(Saved entries)
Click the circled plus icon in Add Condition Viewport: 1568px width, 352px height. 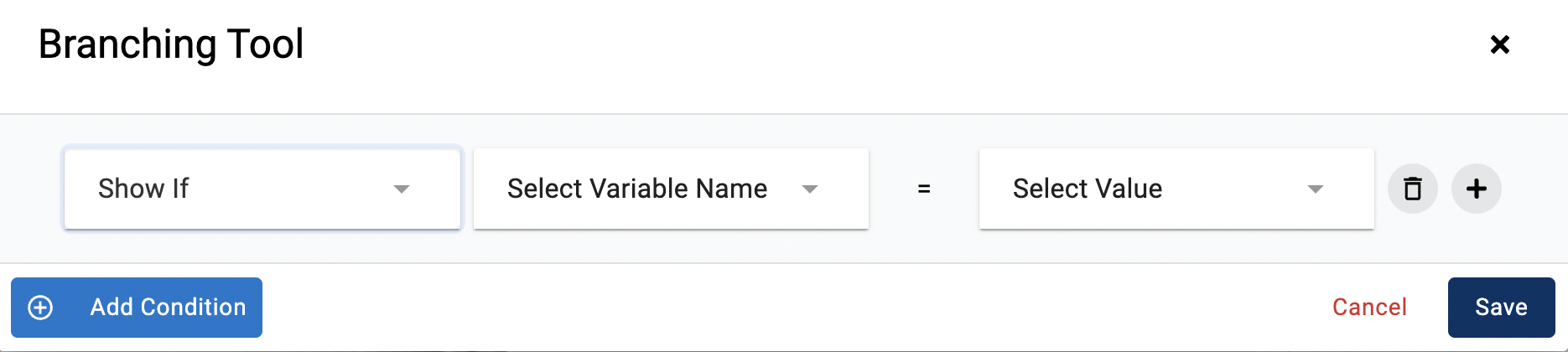coord(40,308)
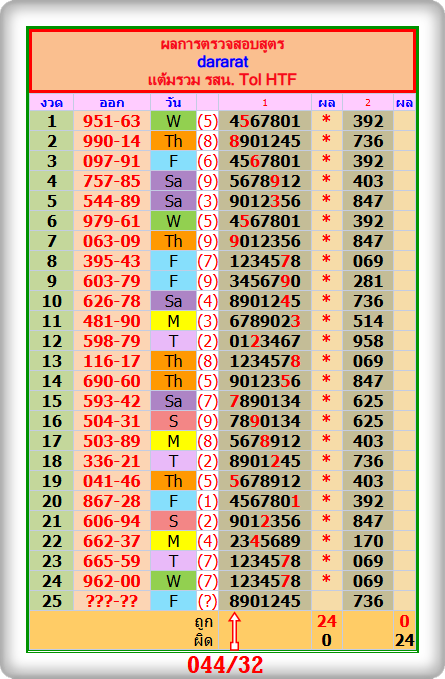
Task: Click the red upward arrow icon
Action: pos(234,631)
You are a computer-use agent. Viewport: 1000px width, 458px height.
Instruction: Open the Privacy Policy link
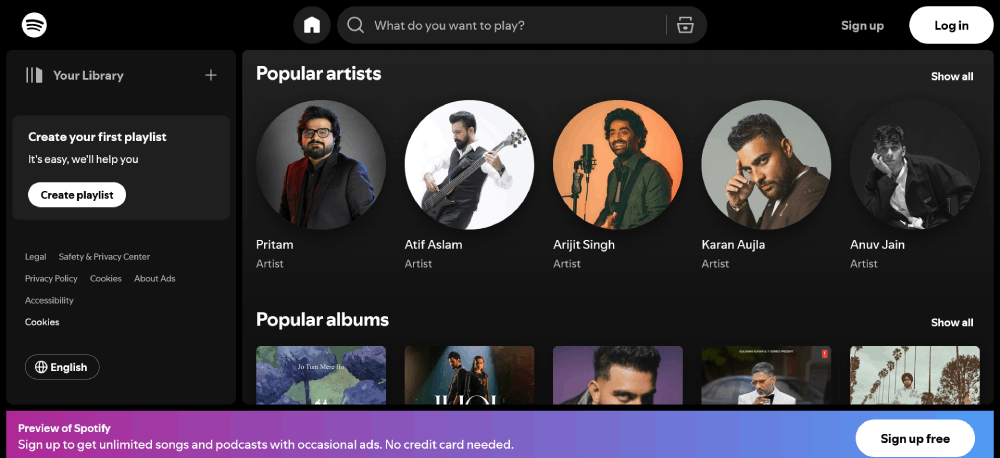tap(51, 278)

### Exercise objective:
With the pictures omitted, print precisely the lines from the one with "You are a computer-use" to the final line of the records, both included.

### Result for this task:
You are a computer-use agent. Viewport: 1000px width, 458px height.
Instruction: Open the Privacy Policy link
tap(51, 278)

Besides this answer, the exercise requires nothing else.